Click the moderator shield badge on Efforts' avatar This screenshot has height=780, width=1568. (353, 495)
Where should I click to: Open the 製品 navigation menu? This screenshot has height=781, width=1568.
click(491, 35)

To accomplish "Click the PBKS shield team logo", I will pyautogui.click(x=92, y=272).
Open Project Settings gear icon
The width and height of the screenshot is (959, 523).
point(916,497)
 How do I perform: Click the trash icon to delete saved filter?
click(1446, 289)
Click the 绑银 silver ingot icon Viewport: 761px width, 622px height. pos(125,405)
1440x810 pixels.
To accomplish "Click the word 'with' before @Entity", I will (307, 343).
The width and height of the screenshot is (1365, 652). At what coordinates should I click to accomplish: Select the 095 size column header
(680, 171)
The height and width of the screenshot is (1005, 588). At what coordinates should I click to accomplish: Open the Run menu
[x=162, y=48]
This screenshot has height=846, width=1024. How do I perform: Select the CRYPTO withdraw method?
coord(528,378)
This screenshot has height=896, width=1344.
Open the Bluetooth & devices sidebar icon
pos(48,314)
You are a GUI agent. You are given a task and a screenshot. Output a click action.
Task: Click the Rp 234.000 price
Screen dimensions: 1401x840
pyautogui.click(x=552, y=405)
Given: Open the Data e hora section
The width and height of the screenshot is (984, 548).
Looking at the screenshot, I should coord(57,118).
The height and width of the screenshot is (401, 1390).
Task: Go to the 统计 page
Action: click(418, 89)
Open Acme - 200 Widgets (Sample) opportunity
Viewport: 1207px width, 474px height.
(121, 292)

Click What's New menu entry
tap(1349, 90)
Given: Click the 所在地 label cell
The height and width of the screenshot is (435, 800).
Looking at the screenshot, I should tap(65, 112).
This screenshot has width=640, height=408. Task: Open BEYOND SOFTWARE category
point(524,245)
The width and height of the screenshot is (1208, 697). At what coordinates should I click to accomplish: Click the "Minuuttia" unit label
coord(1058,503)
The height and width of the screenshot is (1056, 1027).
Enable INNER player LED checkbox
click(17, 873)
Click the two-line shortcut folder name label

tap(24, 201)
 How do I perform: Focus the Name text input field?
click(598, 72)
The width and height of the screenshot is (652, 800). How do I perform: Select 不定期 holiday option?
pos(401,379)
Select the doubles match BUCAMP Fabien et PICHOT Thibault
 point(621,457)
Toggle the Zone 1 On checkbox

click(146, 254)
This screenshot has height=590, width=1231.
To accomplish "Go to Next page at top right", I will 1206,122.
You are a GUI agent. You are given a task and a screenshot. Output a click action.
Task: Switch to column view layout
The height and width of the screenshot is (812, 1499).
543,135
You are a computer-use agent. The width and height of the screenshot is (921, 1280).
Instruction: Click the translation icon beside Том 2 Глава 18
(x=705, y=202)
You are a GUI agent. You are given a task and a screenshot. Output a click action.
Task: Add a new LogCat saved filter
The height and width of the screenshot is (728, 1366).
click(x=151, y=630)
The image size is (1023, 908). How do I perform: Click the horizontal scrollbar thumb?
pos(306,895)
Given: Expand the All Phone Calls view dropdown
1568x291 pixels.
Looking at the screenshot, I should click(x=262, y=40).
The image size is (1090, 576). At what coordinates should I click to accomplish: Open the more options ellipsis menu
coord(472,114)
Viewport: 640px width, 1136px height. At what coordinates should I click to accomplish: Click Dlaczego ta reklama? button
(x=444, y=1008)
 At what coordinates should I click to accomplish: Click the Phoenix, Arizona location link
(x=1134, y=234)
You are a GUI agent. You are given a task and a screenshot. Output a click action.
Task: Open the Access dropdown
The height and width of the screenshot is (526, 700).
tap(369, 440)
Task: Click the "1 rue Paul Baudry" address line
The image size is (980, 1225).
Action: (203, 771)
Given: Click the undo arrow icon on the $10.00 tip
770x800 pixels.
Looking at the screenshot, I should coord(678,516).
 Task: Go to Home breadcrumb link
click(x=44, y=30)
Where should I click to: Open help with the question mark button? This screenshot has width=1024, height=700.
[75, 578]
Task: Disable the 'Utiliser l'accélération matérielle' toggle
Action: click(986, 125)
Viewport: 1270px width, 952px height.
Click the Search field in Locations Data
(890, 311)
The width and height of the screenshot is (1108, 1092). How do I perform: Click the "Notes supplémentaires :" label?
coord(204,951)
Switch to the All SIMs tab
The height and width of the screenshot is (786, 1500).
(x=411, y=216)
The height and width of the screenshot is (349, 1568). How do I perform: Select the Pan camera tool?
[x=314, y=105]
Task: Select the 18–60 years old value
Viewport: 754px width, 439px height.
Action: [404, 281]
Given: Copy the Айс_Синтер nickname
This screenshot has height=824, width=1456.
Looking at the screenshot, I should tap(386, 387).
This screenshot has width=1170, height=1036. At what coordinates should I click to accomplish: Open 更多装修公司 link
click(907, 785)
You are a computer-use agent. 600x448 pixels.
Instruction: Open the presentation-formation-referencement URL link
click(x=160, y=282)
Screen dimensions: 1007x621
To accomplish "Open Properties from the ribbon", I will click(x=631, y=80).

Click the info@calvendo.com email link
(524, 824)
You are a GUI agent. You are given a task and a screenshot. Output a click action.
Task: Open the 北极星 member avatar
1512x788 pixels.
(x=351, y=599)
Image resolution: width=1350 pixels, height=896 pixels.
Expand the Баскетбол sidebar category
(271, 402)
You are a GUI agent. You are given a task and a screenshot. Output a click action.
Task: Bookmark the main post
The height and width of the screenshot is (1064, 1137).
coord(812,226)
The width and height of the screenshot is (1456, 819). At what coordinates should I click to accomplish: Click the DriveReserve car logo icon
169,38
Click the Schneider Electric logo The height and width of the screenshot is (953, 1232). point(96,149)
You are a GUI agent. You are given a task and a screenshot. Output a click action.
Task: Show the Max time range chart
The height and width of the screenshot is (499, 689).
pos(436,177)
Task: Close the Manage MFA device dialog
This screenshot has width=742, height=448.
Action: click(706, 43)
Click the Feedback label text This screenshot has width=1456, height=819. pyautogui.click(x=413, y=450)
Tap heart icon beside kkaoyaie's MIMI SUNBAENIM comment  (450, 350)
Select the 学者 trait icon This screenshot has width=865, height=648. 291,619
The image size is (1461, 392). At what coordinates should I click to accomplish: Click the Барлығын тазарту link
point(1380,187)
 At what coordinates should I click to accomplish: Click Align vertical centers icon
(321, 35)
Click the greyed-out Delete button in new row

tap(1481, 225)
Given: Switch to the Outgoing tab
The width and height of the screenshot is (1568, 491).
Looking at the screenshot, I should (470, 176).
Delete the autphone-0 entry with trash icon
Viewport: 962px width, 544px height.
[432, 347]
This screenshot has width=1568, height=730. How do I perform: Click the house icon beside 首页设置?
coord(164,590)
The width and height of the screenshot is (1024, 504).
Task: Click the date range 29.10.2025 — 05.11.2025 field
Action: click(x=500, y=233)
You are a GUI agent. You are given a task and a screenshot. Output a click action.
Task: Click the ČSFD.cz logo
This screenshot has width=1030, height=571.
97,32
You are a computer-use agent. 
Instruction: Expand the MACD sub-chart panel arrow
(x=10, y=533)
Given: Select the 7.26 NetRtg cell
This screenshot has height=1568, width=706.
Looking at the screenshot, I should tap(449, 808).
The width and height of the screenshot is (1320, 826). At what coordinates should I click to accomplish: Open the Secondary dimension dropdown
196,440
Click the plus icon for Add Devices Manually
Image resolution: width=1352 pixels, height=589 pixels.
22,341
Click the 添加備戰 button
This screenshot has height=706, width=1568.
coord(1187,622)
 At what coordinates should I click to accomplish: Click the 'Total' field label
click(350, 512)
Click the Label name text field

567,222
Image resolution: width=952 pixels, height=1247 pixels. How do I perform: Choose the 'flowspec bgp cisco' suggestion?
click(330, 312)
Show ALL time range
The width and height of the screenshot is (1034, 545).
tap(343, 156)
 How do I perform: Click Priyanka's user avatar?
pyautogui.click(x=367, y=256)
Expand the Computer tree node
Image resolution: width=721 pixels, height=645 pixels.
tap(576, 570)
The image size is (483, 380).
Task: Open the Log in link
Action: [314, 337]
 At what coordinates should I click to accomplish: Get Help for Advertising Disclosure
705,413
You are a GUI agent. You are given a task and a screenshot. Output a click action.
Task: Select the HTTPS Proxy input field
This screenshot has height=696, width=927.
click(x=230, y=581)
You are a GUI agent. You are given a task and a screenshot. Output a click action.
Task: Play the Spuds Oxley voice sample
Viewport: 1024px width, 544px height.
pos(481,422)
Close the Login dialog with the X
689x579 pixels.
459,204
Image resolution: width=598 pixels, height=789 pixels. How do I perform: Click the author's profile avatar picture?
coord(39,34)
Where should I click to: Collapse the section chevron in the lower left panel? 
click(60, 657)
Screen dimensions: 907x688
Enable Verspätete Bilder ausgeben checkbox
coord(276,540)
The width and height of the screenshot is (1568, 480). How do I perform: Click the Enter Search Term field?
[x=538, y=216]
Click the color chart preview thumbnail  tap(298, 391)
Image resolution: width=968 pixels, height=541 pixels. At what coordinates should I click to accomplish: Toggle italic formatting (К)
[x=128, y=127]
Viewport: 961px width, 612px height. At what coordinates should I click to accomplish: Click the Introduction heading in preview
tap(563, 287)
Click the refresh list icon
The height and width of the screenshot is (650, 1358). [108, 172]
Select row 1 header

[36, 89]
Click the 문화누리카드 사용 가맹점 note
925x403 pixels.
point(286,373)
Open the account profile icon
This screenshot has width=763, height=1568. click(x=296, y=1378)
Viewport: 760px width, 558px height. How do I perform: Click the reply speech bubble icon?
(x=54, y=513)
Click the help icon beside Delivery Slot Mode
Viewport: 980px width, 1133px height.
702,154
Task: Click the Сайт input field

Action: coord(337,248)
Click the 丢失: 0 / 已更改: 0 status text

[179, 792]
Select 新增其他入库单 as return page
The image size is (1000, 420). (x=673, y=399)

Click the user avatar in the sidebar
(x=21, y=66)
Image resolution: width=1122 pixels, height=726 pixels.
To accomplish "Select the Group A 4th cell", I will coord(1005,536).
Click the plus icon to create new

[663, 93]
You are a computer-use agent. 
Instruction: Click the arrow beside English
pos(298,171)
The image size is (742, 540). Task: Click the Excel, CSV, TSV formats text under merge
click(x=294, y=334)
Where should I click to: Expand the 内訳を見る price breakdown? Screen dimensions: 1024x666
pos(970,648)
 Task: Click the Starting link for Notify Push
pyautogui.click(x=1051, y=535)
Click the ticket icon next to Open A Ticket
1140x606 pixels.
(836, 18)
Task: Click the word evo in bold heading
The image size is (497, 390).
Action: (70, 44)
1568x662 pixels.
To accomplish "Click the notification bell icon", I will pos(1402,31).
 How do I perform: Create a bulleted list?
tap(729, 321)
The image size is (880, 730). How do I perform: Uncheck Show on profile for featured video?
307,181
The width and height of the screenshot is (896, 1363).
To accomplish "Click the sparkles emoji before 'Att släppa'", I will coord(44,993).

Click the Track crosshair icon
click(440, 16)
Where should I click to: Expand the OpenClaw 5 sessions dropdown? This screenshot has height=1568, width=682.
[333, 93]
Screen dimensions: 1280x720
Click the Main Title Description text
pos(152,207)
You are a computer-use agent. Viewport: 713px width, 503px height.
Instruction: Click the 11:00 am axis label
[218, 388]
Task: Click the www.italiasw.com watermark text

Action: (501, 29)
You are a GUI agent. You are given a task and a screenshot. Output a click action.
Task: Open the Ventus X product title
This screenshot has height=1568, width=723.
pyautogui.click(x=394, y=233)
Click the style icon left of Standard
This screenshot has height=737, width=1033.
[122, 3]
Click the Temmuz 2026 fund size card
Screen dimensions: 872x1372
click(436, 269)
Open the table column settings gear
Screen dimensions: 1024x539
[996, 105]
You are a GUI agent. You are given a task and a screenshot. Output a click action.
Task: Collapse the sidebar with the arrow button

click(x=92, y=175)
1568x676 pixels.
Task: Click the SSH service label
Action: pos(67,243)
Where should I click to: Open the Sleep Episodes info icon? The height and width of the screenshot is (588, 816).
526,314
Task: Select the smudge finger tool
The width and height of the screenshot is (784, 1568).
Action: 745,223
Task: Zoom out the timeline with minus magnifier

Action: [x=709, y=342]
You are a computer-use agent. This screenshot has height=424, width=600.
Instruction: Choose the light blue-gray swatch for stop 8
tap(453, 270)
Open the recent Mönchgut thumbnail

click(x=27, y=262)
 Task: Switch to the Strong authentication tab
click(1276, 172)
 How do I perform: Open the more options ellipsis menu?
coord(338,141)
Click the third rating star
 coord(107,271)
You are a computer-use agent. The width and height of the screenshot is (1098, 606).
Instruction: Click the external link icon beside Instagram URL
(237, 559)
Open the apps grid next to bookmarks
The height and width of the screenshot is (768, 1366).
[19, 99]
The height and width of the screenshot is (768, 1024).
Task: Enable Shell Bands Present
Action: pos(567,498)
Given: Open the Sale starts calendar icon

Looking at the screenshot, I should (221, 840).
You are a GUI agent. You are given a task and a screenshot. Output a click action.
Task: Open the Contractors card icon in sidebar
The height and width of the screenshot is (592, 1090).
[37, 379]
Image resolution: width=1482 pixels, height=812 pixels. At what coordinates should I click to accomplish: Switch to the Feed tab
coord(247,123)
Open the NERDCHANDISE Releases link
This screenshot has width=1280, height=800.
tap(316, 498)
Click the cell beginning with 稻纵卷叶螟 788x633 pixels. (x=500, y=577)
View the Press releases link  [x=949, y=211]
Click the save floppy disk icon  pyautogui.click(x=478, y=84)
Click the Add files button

▸ **What needs to be done**:
Filter the entries above down to the lines that contain "card".

▸ **Output for this task**:
Click the Temmuz 2026 fund size card
Task: Open the Contractors card icon in sidebar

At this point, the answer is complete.